Aujourd’hui, on pense enfin à balancer "Kijé" en ligne. Il était temps !
Récapitulons.
(janvier 2013)
J’ai fait mon premier concert, j’ai arrêté de prendre un contraceptif, j’ai découvert une partie du Liban et puis une partie du Québec, j’ai dit oui pour un projet de collectif en bande dessinée, j’ai planché sur un scénario pour un autre projet de bande dessinée, j’ai fait un planning digne de ce nom pour terminer "Kijé" en 2013, j’ai composé de nouvelles choses pour d’autres personne et ça m’a bien plu, j’ai passé quelques heures à enseigner dans une école supérieure d’art, j’ai raconté des conneries à la radio, j’ai moins pleuré je trouve, j’ai envoyé chier mon psy quand il m’a proposé de prendre des anti-dépresseurs et je trouve que j’ai eu raison, je suis tombée enceinte, j’ai passé l’examen médical le plus stressant de ma vie. J’ai ressorti des partitions de Poulenc et de Prokofiev que j’ai abandonné il y a dix ans, en me disant que j’allais enfin les reprendre, mais je n’ose pas à cause des voisins, je ne suis toujours pas retournée écouter un orchestre symphonique, je n’ai toujours pas repris "histoire de la musique occidentale", ni tout les autres livres théoriques que j’ai rassemblé près de mon bureau, je continue de collecter des films sans toujours les regarder, je continue de me demander si j’ai vraiment envie de vivre à Bruxelles. J’ai trois cheveux blancs. J’ai eu trente ans, et avec : Live, un clavier maître et une carte son. Même si ce ne sont pas les idées qui manquent, je n’ai pas encore commencé à bosser avec. Je n’ai toujours pas fait de démo, mais j’aimerai bien refaire quelques concerts. Je prend des notes pour un nouveau projet dont j’ai surtout ... le titre.

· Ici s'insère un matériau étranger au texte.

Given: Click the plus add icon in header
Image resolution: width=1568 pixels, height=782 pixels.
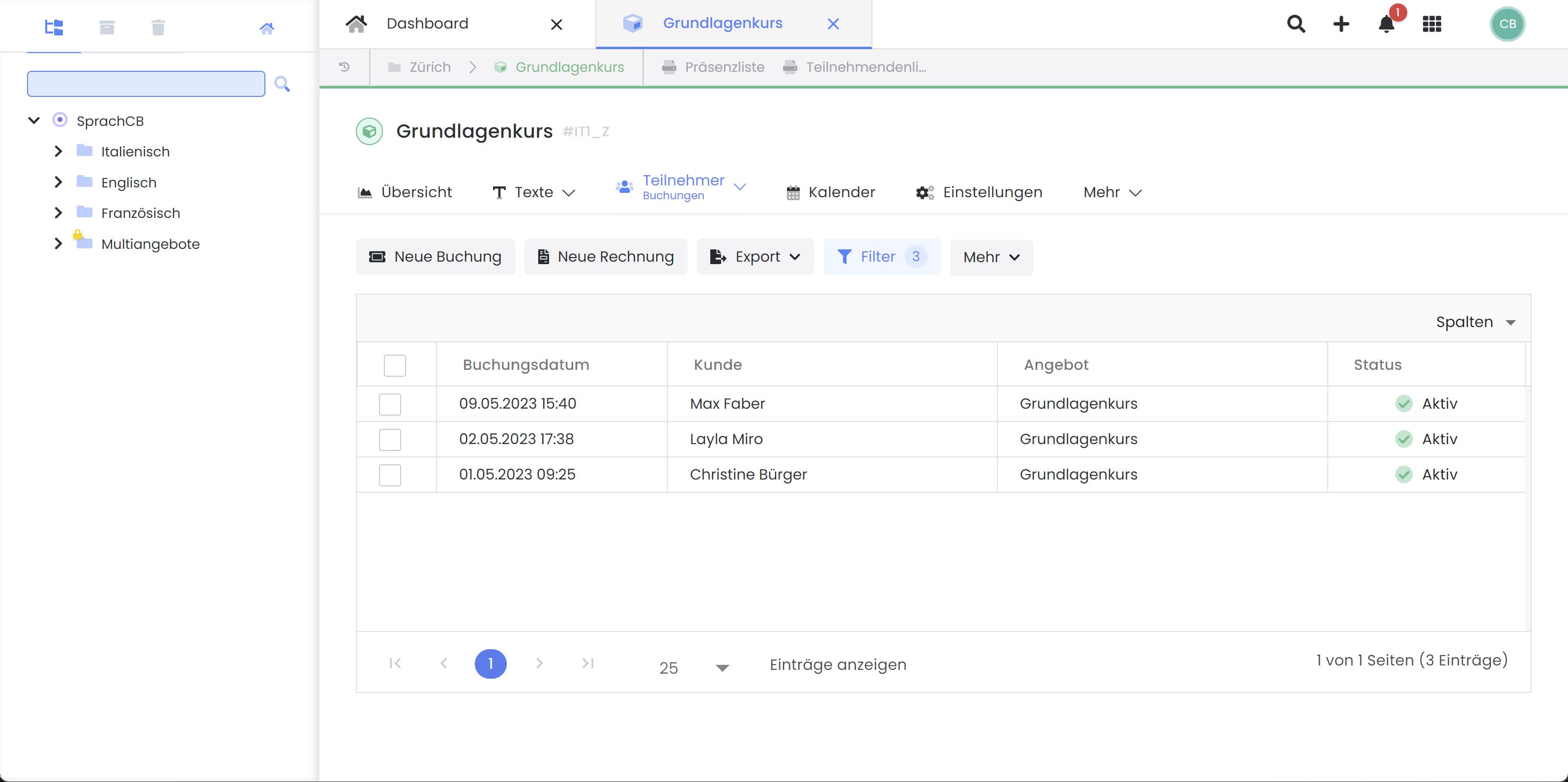Looking at the screenshot, I should 1341,25.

J’ai terminé le plus gros de mon film, enfin, ça se sont les producteurs qui le disent parce que j’ai encore de gros doutes. J’ai rendu une 40aine de planches de bande dessinée, par contre. J’ai mis sur papier un projet pédagogique et j’ai eu l’occasion de le défendre deux semaines avant d’accoucher, mais ça n’a rien donné.
Et puis on est passé de deux à trois en quelques minutes sur un canapé.
J’ai découvert que je savais crier, j’ai constaté que mon cerveau était soudainement programmé pour piger du Marie Thirion, mais pas du Roland Barthes, je me suis dit "J’espère que ça va passer", j’ai arrêté d’écouter des disques, je me suis dit "J’espère que ça reviendra". J’ai passé trois mois sans toucher à aucun projet à me demander ce que j’étais capable de faire finalement de ma vie.
Vers la fin je me suis demandée si j’avais même ne serait-ce qu’envie de redémarrer quoique ce soit.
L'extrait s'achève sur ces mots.